Thursday, April 2, 2009

Tampa Bay Rays Season Preview

Tampa Bay RaysOver at The Rays Party they are doing an excellent series of articles previewing the Rays 2009 season. They have covered catchers, infielders, and pitchers so far, and in today's entry they preview the Rays prospects. Here was my small (they only wanted a couple of paragraphs) contribution:
I get many questions about sleepers in the Rays organization: Who are the younger, lesser known players to keep an eye on? In the past, I would rattle off a list of names from around the Rays nine minor league affiliates that I felt were poised for a breakout year. This sometimes left people thinking it would be too hard to follow players on so many different (often obscure) teams. Entering the 2009 season my advice is simple: Follow the Bowling Green Hot Rods.

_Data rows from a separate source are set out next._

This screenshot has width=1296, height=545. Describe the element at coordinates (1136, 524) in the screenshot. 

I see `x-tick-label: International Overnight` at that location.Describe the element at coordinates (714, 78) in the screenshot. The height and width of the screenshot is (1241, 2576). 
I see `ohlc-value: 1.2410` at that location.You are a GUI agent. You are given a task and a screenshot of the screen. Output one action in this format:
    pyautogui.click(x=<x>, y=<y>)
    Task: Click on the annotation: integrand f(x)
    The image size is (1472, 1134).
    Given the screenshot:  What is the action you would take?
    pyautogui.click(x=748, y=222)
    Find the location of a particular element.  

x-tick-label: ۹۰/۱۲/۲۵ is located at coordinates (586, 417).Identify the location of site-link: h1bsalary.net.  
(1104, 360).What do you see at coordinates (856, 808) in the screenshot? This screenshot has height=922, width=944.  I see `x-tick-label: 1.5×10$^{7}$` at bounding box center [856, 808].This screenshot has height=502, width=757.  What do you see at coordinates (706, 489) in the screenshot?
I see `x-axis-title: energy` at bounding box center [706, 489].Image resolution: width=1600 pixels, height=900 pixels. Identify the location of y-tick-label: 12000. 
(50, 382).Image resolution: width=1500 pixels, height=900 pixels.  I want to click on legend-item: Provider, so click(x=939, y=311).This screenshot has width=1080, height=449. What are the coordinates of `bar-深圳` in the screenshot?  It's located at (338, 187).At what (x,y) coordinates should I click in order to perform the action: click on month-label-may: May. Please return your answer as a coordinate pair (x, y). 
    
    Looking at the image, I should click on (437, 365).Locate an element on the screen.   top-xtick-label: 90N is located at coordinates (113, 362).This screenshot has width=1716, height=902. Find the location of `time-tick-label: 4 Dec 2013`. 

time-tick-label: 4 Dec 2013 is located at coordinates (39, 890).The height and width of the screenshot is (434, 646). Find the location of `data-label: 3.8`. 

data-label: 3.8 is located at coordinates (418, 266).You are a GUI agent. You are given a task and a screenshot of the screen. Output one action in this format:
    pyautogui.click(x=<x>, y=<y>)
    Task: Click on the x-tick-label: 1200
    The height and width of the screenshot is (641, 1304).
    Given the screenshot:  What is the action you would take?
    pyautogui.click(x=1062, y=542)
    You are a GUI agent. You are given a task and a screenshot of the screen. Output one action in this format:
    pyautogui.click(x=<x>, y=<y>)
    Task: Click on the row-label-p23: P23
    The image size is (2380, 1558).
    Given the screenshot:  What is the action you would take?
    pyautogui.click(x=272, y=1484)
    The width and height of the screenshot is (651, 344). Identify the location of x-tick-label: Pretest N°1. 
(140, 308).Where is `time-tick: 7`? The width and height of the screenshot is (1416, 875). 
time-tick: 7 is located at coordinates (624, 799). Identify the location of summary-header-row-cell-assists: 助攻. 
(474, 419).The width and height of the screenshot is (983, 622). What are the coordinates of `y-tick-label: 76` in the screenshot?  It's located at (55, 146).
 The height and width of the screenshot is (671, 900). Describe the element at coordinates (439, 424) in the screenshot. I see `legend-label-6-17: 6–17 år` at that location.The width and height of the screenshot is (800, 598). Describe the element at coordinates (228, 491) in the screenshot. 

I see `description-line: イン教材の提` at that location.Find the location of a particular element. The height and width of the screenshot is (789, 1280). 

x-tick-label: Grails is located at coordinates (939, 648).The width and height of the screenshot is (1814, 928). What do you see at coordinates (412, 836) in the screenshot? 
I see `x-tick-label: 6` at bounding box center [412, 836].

The Hot Rods are the Rays new low Class A affiliate in the South Atlantic League in Bowling Green, KY, replacing the Columbus (GA) Catfish. The Hot Rods picked a great year to join the Rays organization as they will feature one of the most talented group of young players in minor league baseball. There are the highly ranked prospects: SS Tim Beckham (2008 overall #1 draft pick), RHSP Nick Barnese (2.45 ERA, 84 K in 66 IP in '08), and LHSP Matt Moore (1.66 ERA, 77 K in 54.1 IP in '08). Then there are the lower ranked, lesser known prospects: OF's Kyeong Kang, Anthony Scelfo and Jason Corder, C's Jake Jefferies and Mark Thomas, 1B Mike Sheridan, 2B Elias Otero, SP's Shane Dyer, Tyree Hayes and Chris Andujar, RP's Neil Schenk, Joshua Satow and Marquis Fleming, and closer Matt Gorgen.

This will be most of the Hot Rods' players first season of full-year professional ball, which is extremely important in terms of their future prospect value. A top performance over a long A-ball season could vault some of the lesser-knowns towards the top of the prospect lists entering 2010. A bad year could lead to repeating at Bowling Green in 2010, being looked at as roster filler, and a fall off the prospect lists all together. A great year in low A ball doesn't guarantee a player will be a future major leaguer of course, but it does put them in the prospect spotlight and on a faster track through the minor league system.